Leçons tirées de la grève au BVG
Le 2 avril, les membres de l’AFPC au Bureau du vérificateur général du Canada (BVG) ont voté en très grand nombre en faveur de la ratification de leur nouvelle convention collective durement gagnée, au terme d’une grève de 128 jours, en pleine pandémie.
Cette convention règle des enjeux d’importance, dont l’adoption d’une grille à cinq niveaux pour tous, des augmentations économiques équitables, des améliorations aux congés familiaux et pour aidants, et l’ajout d’un libellé sur les congés pour cause de violence familiale.
Faire la grève en pleine pandémie
La grève de 2021-2022 des 170 membres du BVG était non seulement la première dans l’histoire du Bureau, mais aussi la première grève générale de l’AFPC pendant une pandémie.
La grande majorité des membres du Groupe des services à la vérification (GSV) faisait du télétravail depuis près de deux ans. Les occasions de mobilisation et la possibilité d’intensifier les moyens de pression en personne étaient extrêmement limitées. Nous avons dû revoir totalement bon nombre de nos stratégies de mobilisation habituelles pour les adapter au contexte virtuel.
==================================================
## Tâches à réaliser
[A] Répondez aux questions suivantes d'après le texte sur la grève au BVG :
(i) Combien de jours la grève a-t-elle duré ?
(ii) Combien de membres du BVG ont fait la grève de 2021-2022 ?
(iii) Depuis combien de temps la grande majorité des membres du GSV faisait-elle du télétravail ?
[B] Transcrivez sans rien modifier, dans le texte sur la grève au BVG, le segment allant de « Leçons tirées de » jusqu'à « en pleine pandémie. ».

## Section des données
==================================================
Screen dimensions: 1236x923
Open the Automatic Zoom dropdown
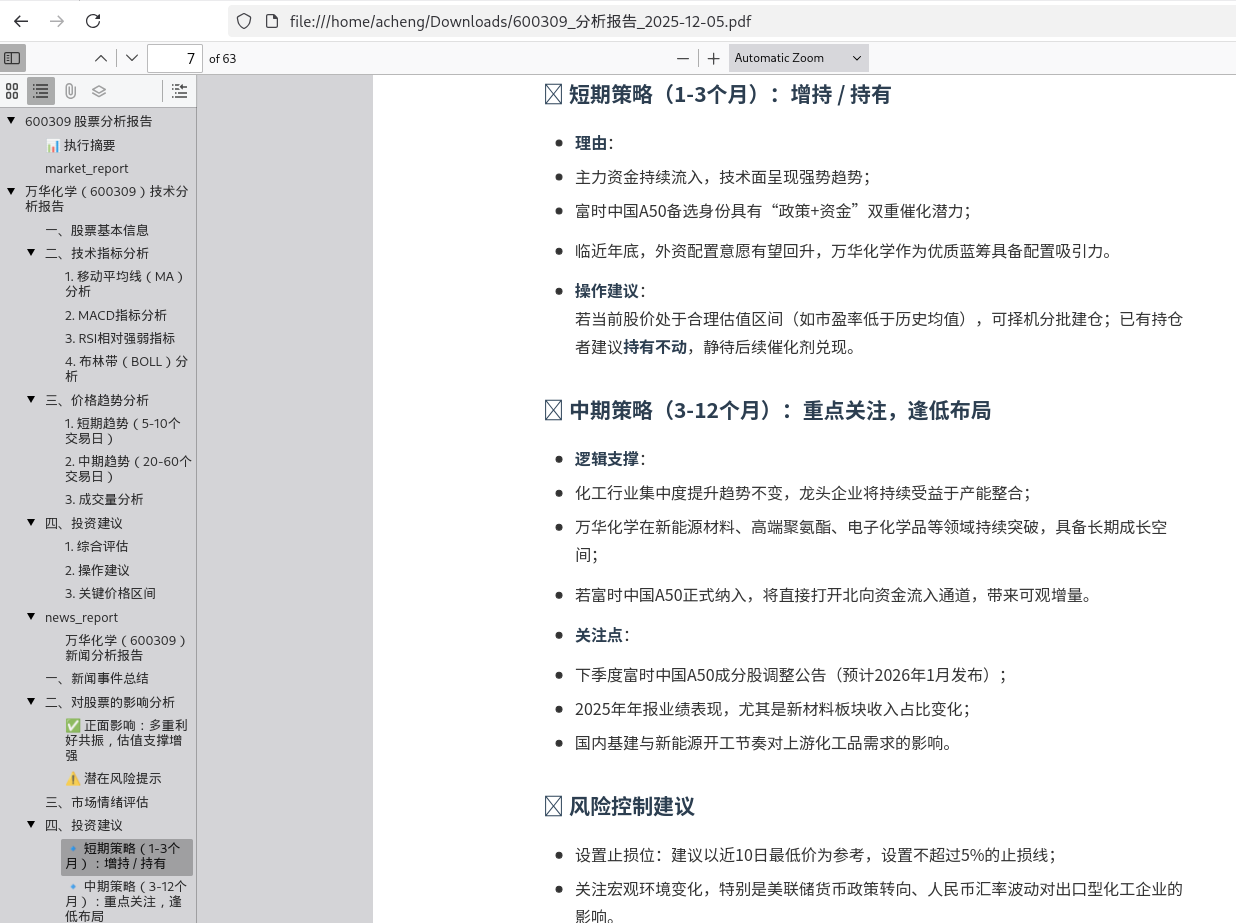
==================================================
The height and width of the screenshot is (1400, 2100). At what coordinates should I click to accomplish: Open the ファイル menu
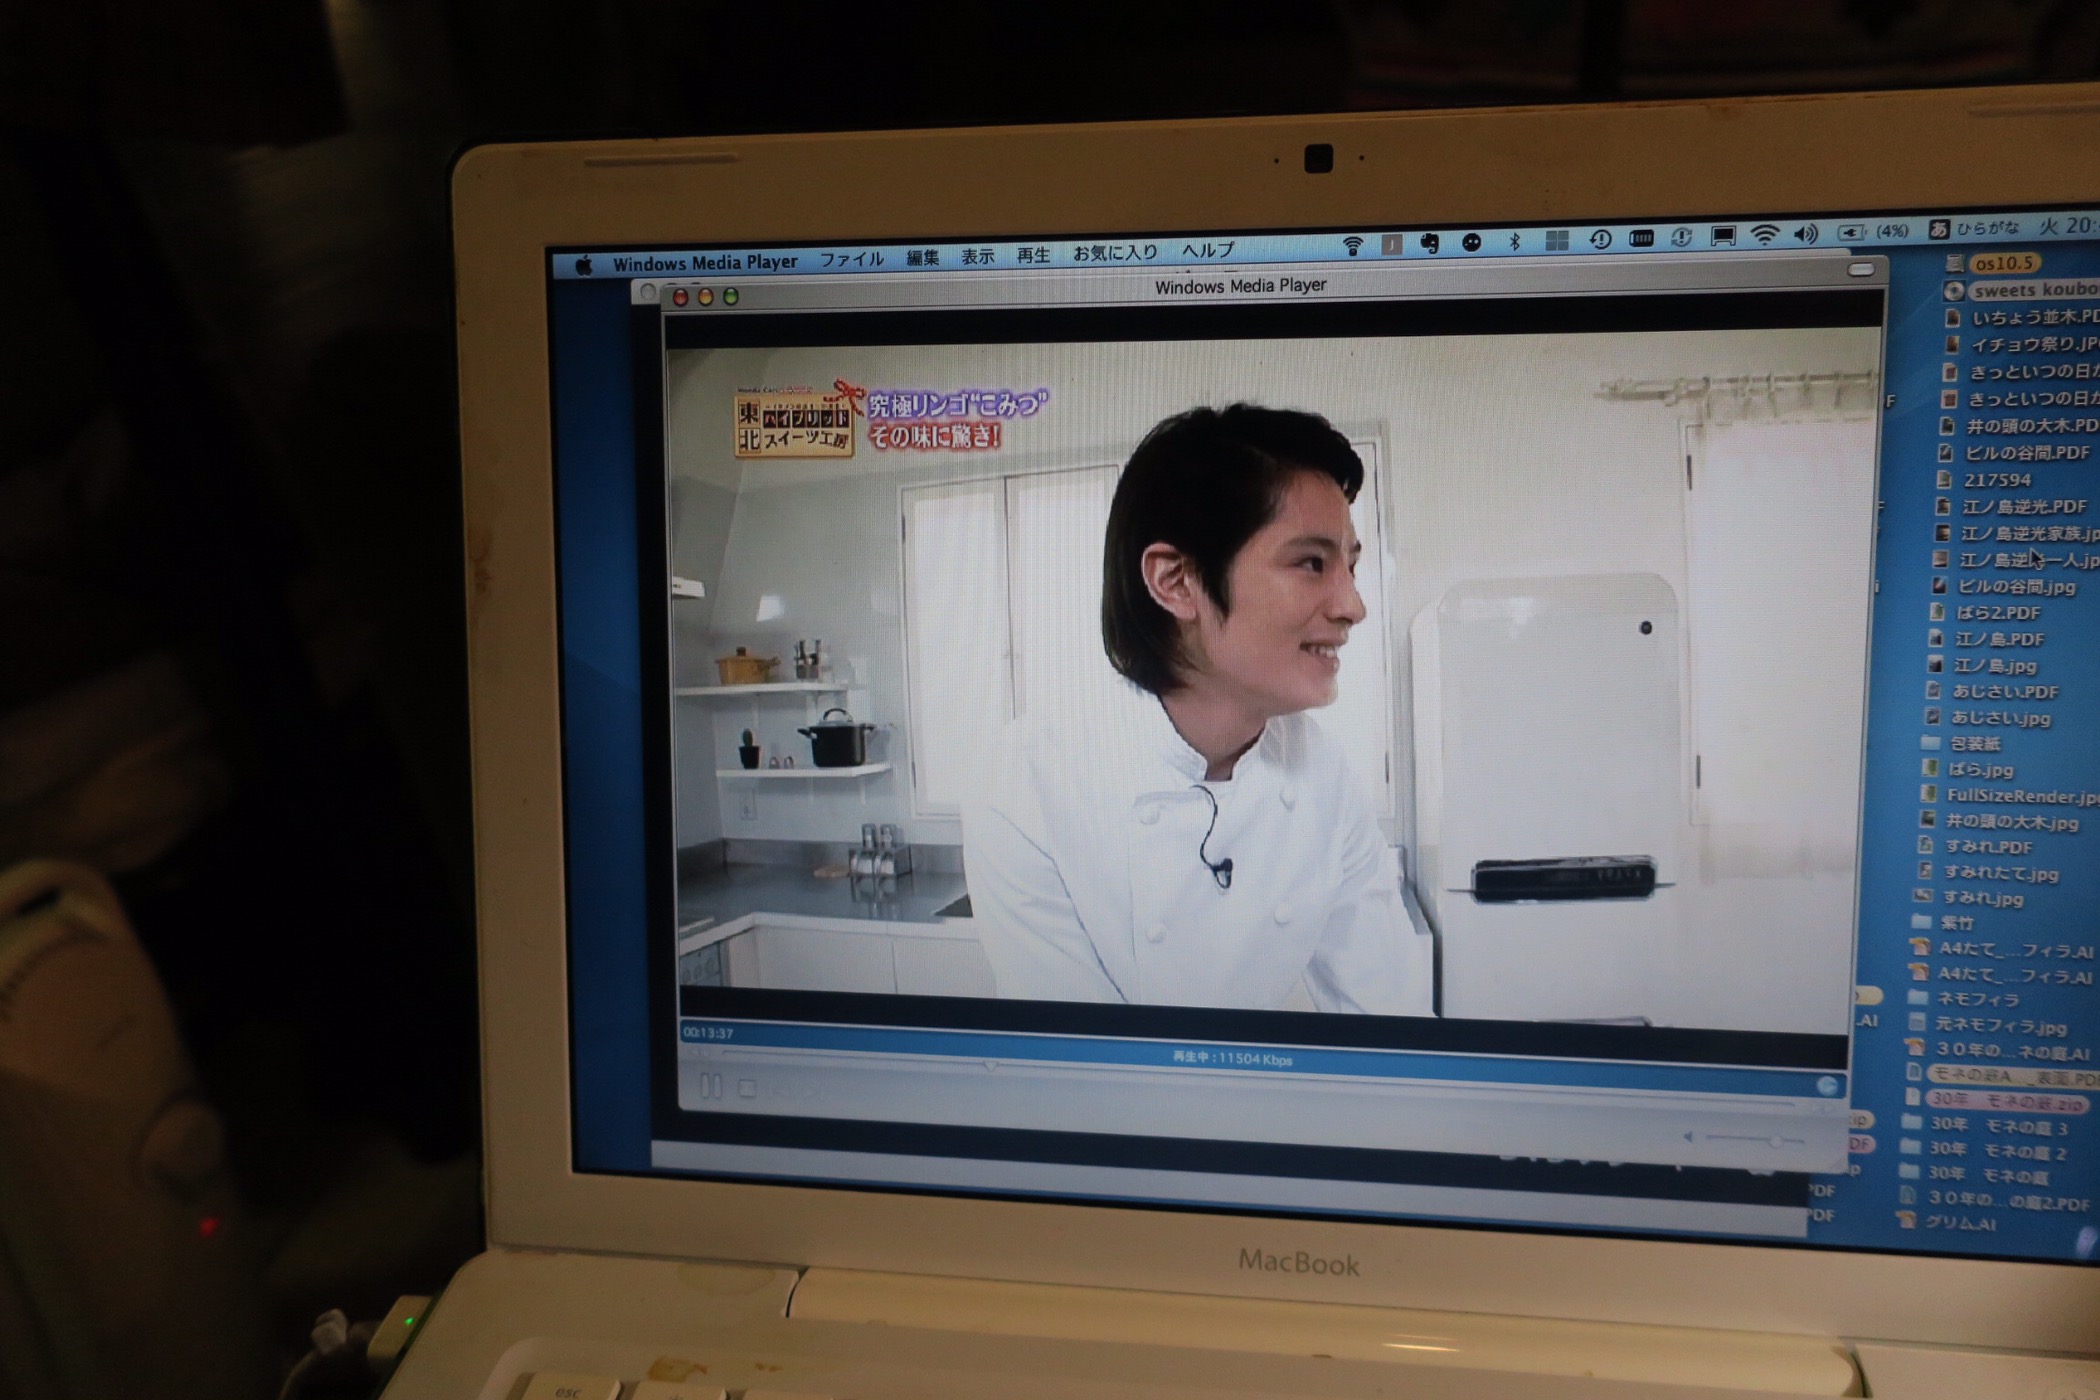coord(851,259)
==================================================
## Réponses par tâche
[A]
(i) 128 jours.
(ii) 170 membres.
(iii) Depuis près de deux ans.

[B]
Leçons tirées de la grève au BVG
Le 2 avril, les membres de l’AFPC au Bureau du vérificateur général du Canada (BVG) ont voté en très grand nombre en faveur de la ratification de leur nouvelle convention collective durement gagnée, au terme d’une grève de 128 jours, en pleine pandémie.